══ Data in this exercise ══

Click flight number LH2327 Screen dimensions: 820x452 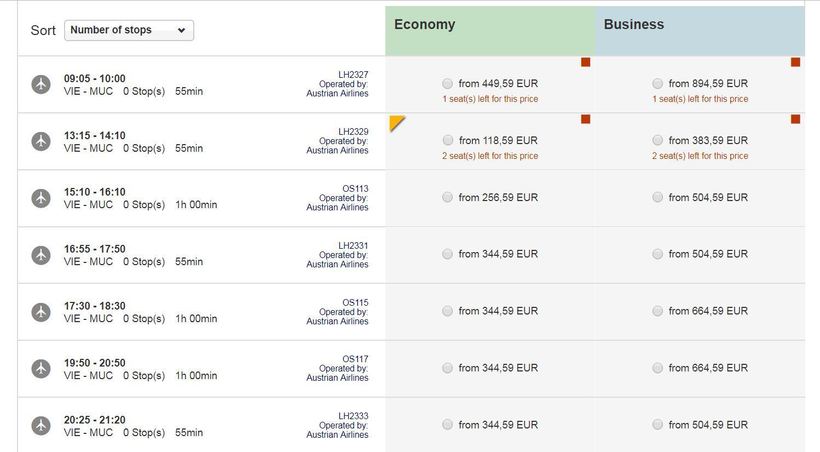353,74
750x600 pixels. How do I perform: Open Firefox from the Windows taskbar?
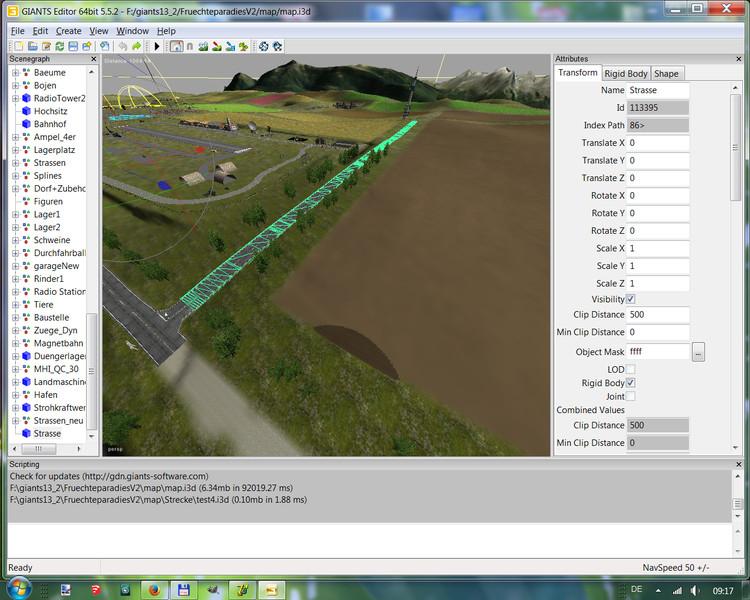click(x=154, y=589)
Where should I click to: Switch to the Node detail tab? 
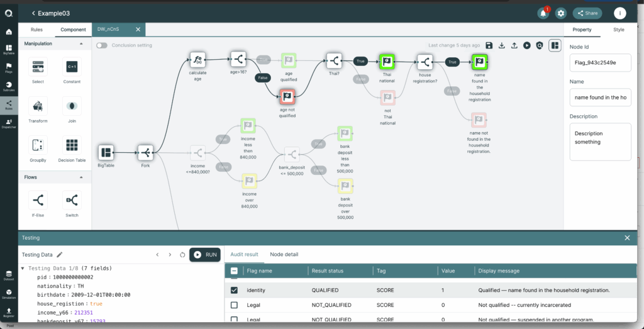pos(284,254)
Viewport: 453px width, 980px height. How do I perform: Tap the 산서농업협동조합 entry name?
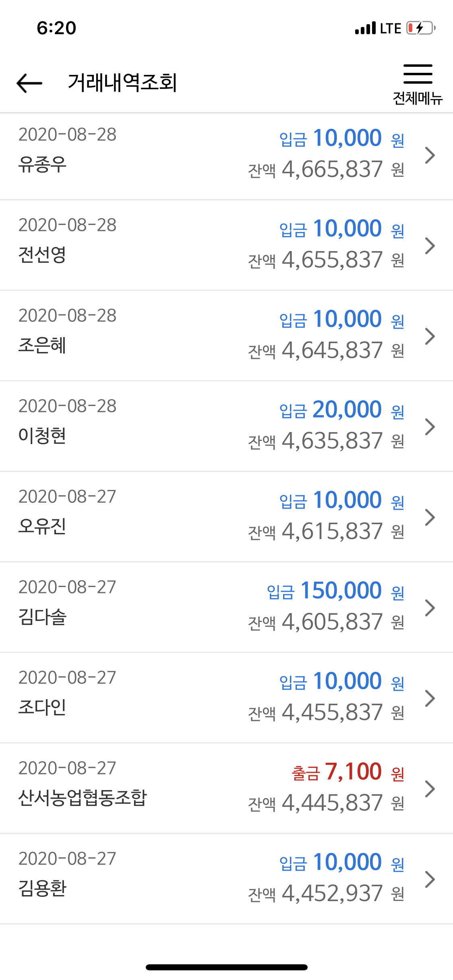[x=83, y=798]
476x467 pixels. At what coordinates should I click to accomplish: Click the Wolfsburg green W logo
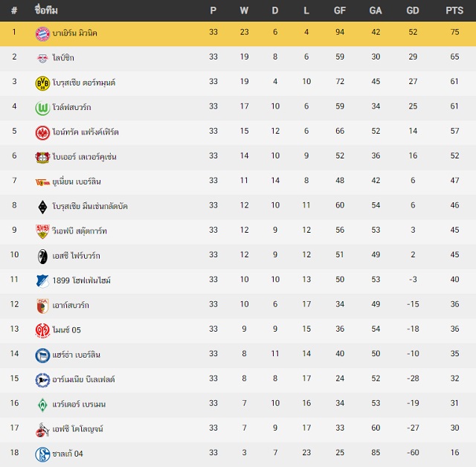(42, 108)
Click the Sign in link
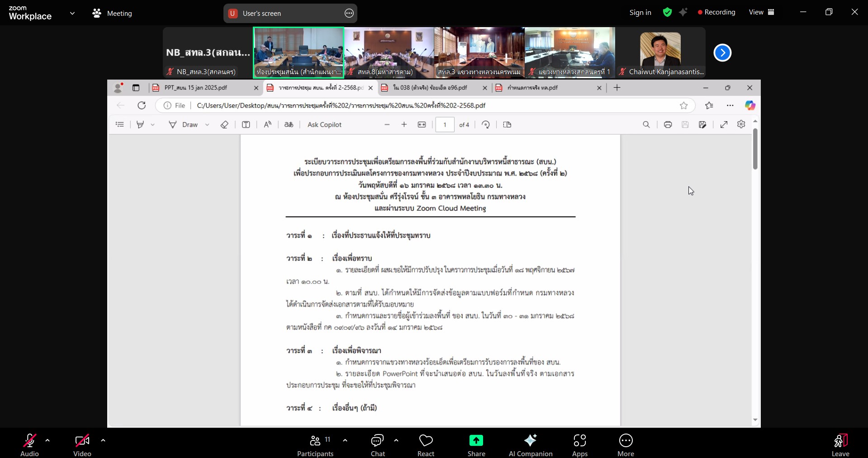The height and width of the screenshot is (458, 868). coord(640,13)
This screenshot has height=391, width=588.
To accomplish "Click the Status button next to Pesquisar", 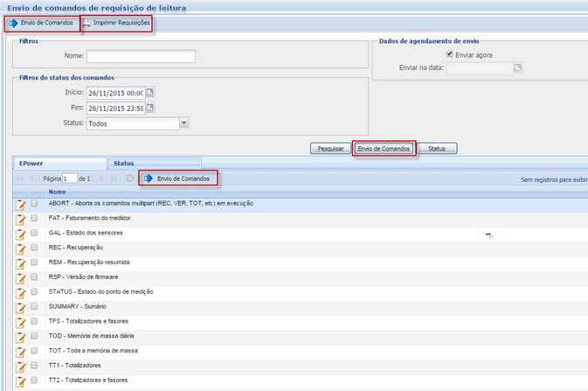I will click(437, 149).
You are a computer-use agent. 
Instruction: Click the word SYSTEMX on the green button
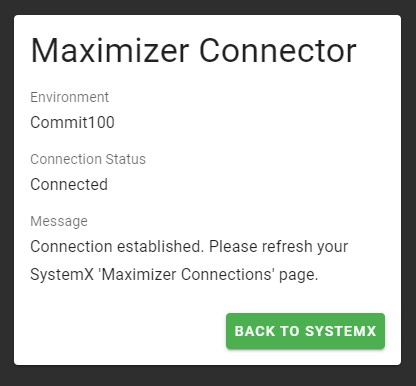point(341,331)
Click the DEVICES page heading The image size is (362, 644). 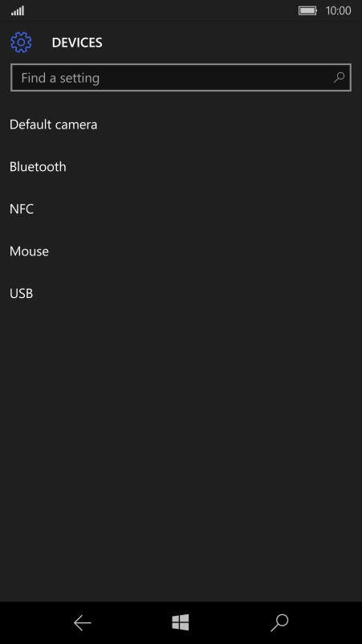(77, 43)
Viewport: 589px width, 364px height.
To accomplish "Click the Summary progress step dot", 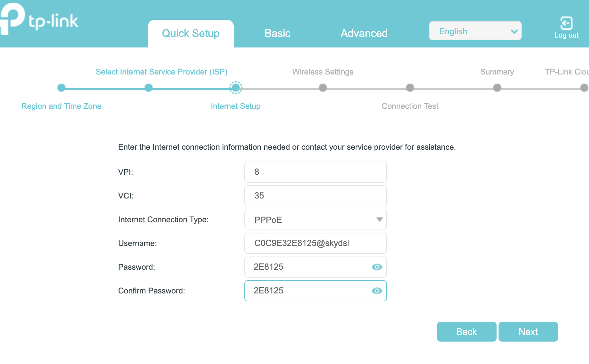I will click(x=497, y=88).
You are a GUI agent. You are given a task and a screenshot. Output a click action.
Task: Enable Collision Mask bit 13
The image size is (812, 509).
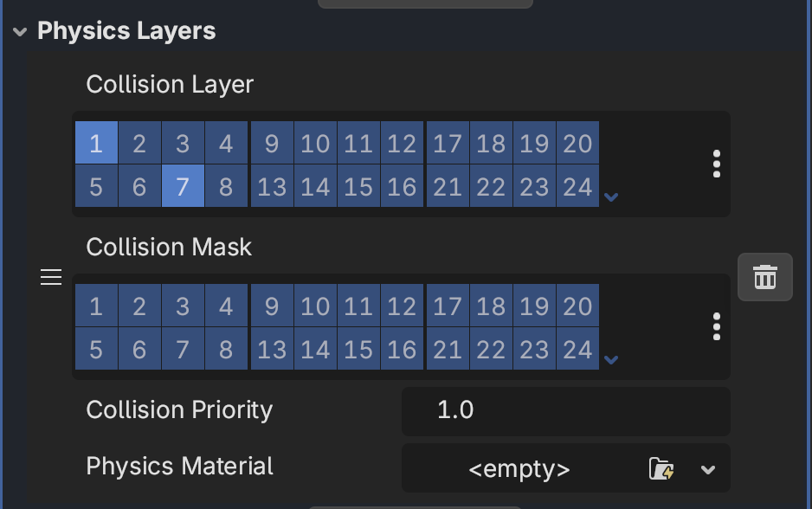coord(272,349)
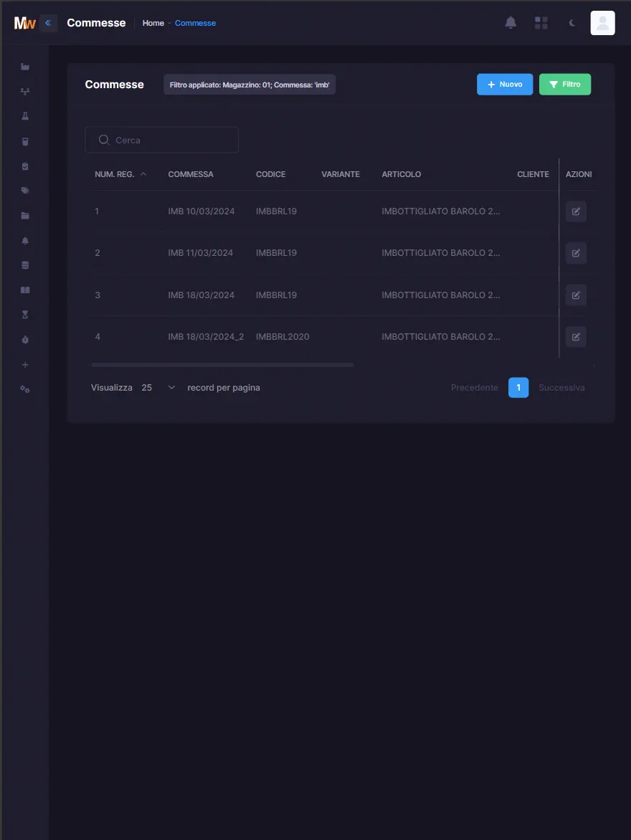
Task: Go to Home breadcrumb link
Action: click(153, 23)
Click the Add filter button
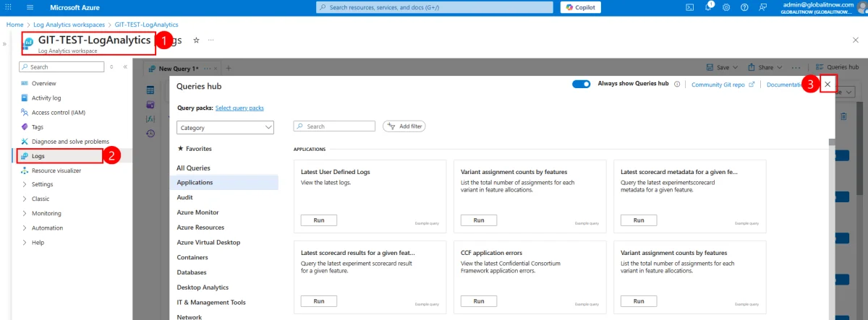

═══

What you will do.
Where a line of the material holds the word "agent", copy that line.

Solved problem.
You are a computer-use agent. 
You are a GUI agent. You are given a task and a screenshot. Output a click action.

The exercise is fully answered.